Only one stretch of the records below should be repeated. It starts with the line containing "You are a GUI" and goes on through the line containing "Task: Click the", exactly as written.

_Provided data_.
=== Begin Enclosure ===

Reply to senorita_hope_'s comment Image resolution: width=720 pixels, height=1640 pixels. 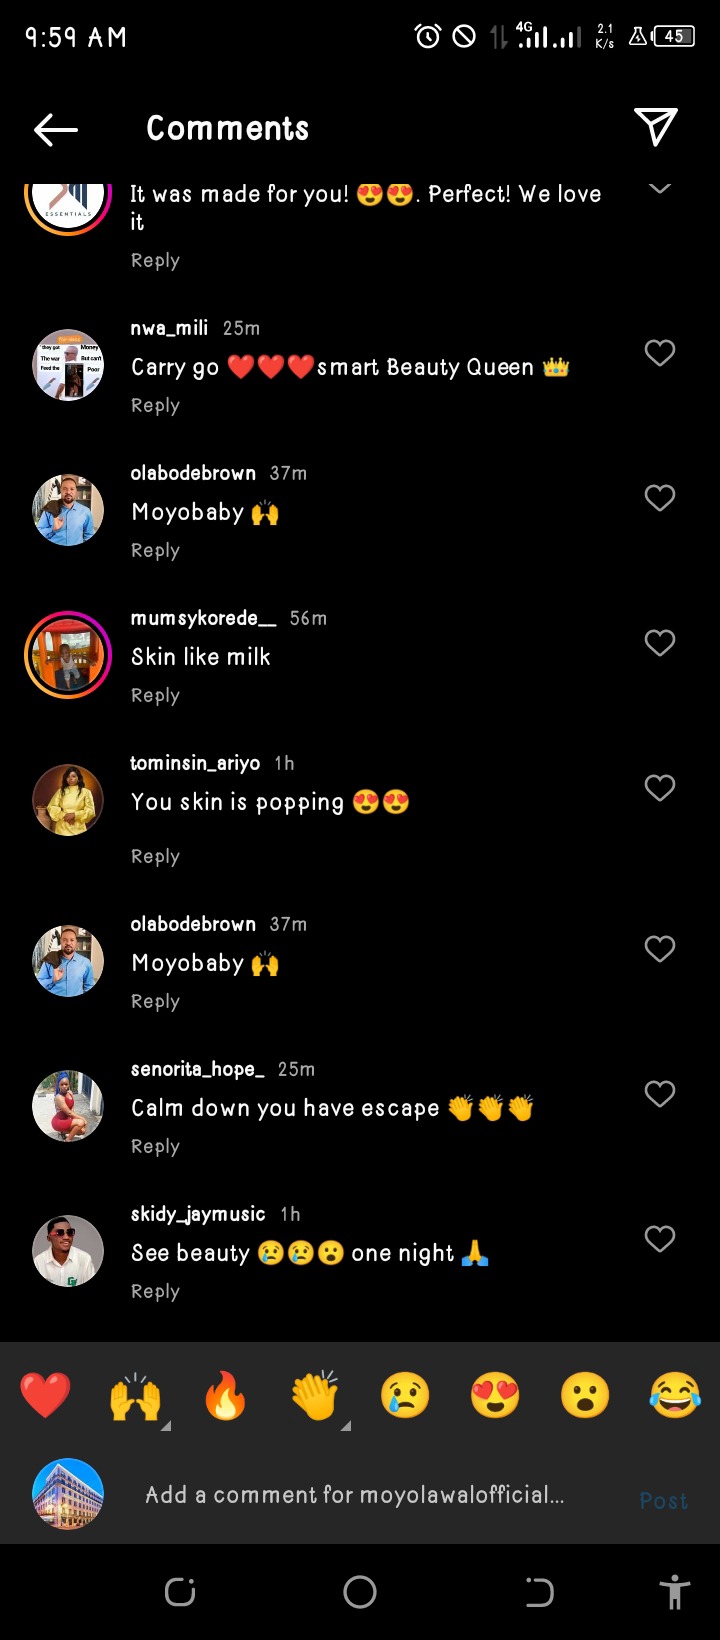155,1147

=== End Enclosure ===
=== Begin Enclosure ===

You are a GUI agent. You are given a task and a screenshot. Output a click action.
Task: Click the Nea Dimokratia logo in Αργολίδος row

=== End Enclosure ===
=== Begin Enclosure ===

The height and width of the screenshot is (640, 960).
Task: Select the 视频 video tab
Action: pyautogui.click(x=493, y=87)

=== End Enclosure ===

_Expected output_.
You are a GUI agent. You are given a task and a screenshot. Output a click action.
Task: Click the Nea Dimokratia logo in Αργολίδος row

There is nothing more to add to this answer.